Exercise directions: In the entries that follow, find the line containing "How do I perform: Select"; from there, copy every line exactly through the line containing "Given: Click hex offset 0030 row label".

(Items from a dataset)
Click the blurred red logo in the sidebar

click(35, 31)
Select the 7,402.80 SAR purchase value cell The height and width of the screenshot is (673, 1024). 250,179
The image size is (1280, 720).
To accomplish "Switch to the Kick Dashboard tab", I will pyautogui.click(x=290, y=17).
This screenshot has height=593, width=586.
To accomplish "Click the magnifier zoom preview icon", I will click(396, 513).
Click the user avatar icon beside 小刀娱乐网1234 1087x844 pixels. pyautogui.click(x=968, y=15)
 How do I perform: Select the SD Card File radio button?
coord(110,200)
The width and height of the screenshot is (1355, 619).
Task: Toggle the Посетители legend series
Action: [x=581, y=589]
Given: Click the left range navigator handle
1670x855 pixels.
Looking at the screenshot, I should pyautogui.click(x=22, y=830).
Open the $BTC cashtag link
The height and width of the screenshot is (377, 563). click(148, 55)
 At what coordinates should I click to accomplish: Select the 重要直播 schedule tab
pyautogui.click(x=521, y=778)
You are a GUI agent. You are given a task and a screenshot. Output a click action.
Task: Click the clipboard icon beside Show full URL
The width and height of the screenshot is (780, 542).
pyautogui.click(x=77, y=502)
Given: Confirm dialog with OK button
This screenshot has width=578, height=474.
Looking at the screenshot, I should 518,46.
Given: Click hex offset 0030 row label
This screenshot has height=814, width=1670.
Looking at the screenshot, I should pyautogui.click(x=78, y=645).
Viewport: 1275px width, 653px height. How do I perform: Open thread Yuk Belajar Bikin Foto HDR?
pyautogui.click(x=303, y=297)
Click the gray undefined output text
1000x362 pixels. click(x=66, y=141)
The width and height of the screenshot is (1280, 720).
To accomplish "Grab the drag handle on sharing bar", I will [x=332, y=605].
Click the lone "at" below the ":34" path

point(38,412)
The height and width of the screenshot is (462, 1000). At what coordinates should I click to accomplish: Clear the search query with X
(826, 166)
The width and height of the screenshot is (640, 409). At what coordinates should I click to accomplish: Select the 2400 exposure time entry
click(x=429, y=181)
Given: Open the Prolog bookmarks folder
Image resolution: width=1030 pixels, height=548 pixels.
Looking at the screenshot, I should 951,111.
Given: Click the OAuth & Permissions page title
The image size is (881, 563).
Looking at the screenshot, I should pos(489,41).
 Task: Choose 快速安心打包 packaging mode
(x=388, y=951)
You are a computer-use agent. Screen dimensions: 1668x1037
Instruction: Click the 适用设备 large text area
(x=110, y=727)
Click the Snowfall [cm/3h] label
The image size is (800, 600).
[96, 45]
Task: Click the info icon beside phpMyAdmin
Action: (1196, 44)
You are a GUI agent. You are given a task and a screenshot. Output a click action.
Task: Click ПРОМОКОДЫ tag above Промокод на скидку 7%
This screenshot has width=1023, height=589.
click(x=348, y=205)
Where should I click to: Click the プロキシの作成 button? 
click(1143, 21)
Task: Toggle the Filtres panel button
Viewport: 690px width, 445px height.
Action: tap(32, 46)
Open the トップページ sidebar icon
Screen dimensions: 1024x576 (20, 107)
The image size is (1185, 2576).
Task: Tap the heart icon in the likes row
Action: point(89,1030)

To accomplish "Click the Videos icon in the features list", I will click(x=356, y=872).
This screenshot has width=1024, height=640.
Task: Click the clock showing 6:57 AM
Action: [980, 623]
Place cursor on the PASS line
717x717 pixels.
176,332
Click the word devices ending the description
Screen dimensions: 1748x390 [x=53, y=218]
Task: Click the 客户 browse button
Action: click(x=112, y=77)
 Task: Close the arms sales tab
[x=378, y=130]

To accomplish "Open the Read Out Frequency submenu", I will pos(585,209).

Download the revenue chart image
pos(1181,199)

Solution for this task:
 How do I perform: Select the SD Card File radio button?
coord(110,200)
The width and height of the screenshot is (1355, 619).
Task: Toggle the Посетители legend series
Action: [x=581, y=589]
Given: Click the left range navigator handle
1670x855 pixels.
Looking at the screenshot, I should pyautogui.click(x=22, y=830).
Open the $BTC cashtag link
The height and width of the screenshot is (377, 563). click(148, 55)
 At what coordinates should I click to accomplish: Select the 重要直播 schedule tab
pyautogui.click(x=521, y=778)
You are a GUI agent. You are given a task and a screenshot. Output a click action.
Task: Click the clipboard icon beside Show full URL
The width and height of the screenshot is (780, 542).
pyautogui.click(x=77, y=502)
Given: Confirm dialog with OK button
This screenshot has width=578, height=474.
Looking at the screenshot, I should 518,46.
Given: Click hex offset 0030 row label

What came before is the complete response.